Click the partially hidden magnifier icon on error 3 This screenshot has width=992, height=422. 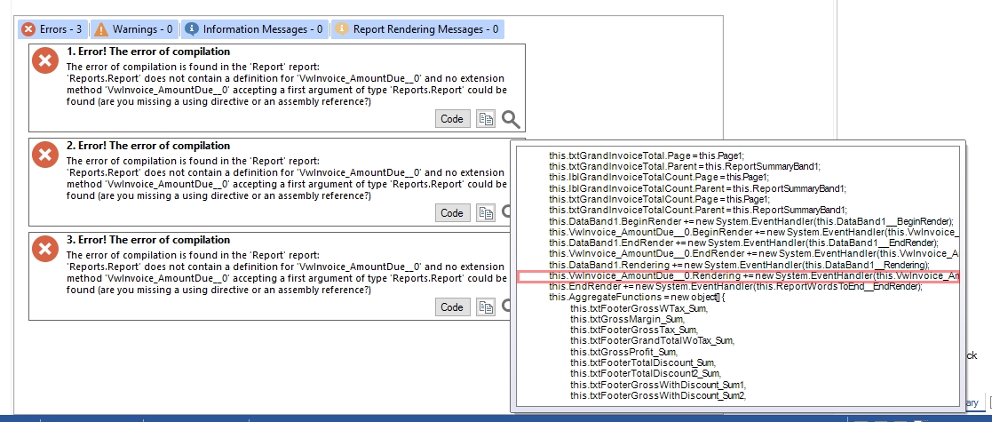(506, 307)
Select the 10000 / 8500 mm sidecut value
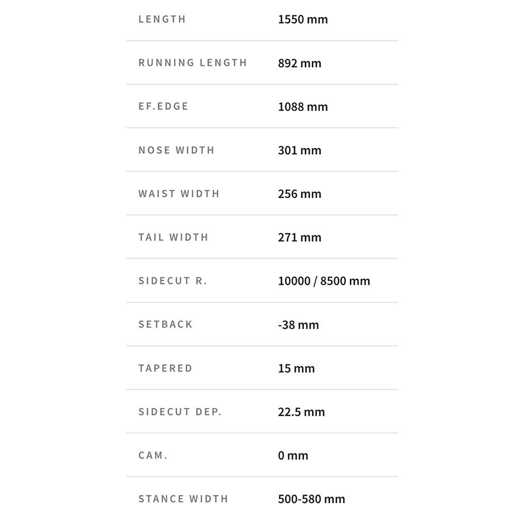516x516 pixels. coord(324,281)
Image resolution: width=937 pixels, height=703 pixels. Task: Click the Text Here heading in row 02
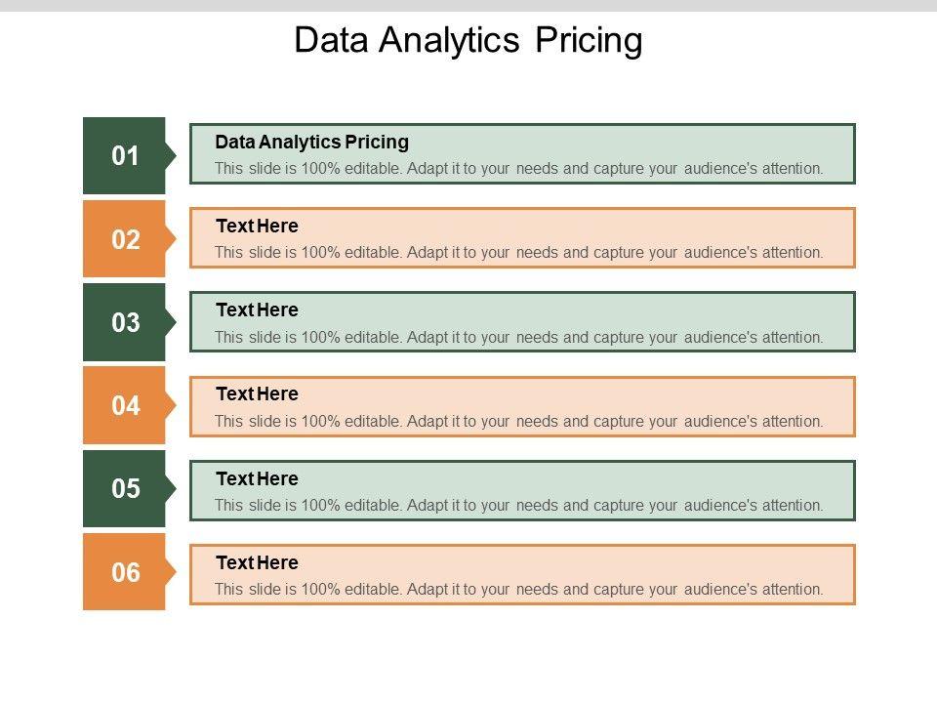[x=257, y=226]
----------------------------------------
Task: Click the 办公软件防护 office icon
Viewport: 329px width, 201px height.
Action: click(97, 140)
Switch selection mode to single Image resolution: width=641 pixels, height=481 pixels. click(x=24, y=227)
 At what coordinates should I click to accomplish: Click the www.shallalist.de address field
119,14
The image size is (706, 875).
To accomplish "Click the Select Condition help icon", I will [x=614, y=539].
----------------------------------------
▶ [What the exercise asks] Write down exactly the span of lines above from the one containing "Task: Click the 办公软件防护 office icon" to the one containing "Switch selection mode", both ends included.

▶ [Solution for this problem]
Task: Click the 办公软件防护 office icon
Viewport: 329px width, 201px height.
Action: click(97, 140)
Switch selection mode to single Image resolution: width=641 pixels, height=481 pixels. click(x=24, y=227)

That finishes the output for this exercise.